Stored items
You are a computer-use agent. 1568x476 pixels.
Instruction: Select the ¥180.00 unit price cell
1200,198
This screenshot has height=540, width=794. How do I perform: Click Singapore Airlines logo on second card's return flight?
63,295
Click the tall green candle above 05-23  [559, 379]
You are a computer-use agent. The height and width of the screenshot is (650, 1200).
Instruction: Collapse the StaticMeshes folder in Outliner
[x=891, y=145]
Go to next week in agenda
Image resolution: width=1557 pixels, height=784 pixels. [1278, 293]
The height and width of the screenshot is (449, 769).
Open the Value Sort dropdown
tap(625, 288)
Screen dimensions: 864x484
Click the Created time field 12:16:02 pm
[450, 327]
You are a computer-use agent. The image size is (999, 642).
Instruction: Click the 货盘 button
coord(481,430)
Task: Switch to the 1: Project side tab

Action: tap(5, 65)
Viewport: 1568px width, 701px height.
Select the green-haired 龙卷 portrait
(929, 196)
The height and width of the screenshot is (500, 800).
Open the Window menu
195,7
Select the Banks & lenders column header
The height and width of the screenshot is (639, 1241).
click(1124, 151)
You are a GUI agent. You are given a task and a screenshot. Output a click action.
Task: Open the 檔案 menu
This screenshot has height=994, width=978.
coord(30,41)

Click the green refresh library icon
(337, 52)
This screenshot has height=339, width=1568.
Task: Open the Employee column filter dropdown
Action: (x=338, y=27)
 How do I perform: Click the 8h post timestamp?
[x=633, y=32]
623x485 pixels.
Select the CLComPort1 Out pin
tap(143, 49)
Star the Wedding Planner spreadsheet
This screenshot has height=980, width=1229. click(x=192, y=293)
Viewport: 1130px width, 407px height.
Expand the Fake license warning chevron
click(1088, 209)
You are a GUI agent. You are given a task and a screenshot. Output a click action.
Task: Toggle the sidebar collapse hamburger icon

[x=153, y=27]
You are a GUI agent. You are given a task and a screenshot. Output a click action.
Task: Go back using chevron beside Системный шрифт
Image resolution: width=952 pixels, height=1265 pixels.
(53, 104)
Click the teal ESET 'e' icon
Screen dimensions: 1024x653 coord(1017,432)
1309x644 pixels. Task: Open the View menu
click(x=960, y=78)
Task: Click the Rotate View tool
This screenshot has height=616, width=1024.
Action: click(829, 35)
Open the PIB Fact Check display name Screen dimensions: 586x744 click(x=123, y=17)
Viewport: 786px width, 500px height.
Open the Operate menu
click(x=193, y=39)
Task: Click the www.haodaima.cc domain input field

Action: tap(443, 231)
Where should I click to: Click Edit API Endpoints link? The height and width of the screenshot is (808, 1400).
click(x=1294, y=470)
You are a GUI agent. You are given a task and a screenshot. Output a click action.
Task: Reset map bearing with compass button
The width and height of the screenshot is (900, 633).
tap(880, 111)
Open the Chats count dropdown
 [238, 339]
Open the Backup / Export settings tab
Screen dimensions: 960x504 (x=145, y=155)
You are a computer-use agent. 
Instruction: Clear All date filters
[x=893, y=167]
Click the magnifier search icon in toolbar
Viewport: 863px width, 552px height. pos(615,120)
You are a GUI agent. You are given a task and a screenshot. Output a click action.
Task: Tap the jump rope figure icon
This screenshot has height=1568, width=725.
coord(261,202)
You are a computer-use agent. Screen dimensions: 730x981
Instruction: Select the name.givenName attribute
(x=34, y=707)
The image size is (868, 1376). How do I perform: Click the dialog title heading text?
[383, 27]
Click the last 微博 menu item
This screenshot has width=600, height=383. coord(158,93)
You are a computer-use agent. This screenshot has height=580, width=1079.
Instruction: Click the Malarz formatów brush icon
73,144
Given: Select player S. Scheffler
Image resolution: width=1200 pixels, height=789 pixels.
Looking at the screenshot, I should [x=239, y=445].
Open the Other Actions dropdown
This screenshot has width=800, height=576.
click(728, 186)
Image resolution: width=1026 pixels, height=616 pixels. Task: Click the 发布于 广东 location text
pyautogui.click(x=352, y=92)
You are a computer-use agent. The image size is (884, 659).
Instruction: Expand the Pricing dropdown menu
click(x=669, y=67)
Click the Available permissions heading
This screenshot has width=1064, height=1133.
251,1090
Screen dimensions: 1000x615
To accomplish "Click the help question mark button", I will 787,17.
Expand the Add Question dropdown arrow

→ Work order: Going from the line that has "Instruction: Click the Malarz" through the last line of the entries, retype each line exactly as given and add nothing.

→ Output of the task:
Instruction: Click the Malarz formatów brush icon
73,144
Given: Select player S. Scheffler
Image resolution: width=1200 pixels, height=789 pixels.
Looking at the screenshot, I should [x=239, y=445].
Open the Other Actions dropdown
This screenshot has width=800, height=576.
click(728, 186)
Image resolution: width=1026 pixels, height=616 pixels. Task: Click the 发布于 广东 location text
pyautogui.click(x=352, y=92)
You are a computer-use agent. The image size is (884, 659).
Instruction: Expand the Pricing dropdown menu
click(x=669, y=67)
Click the Available permissions heading
This screenshot has width=1064, height=1133.
251,1090
Screen dimensions: 1000x615
To accomplish "Click the help question mark button", I will 787,17.
Expand the Add Question dropdown arrow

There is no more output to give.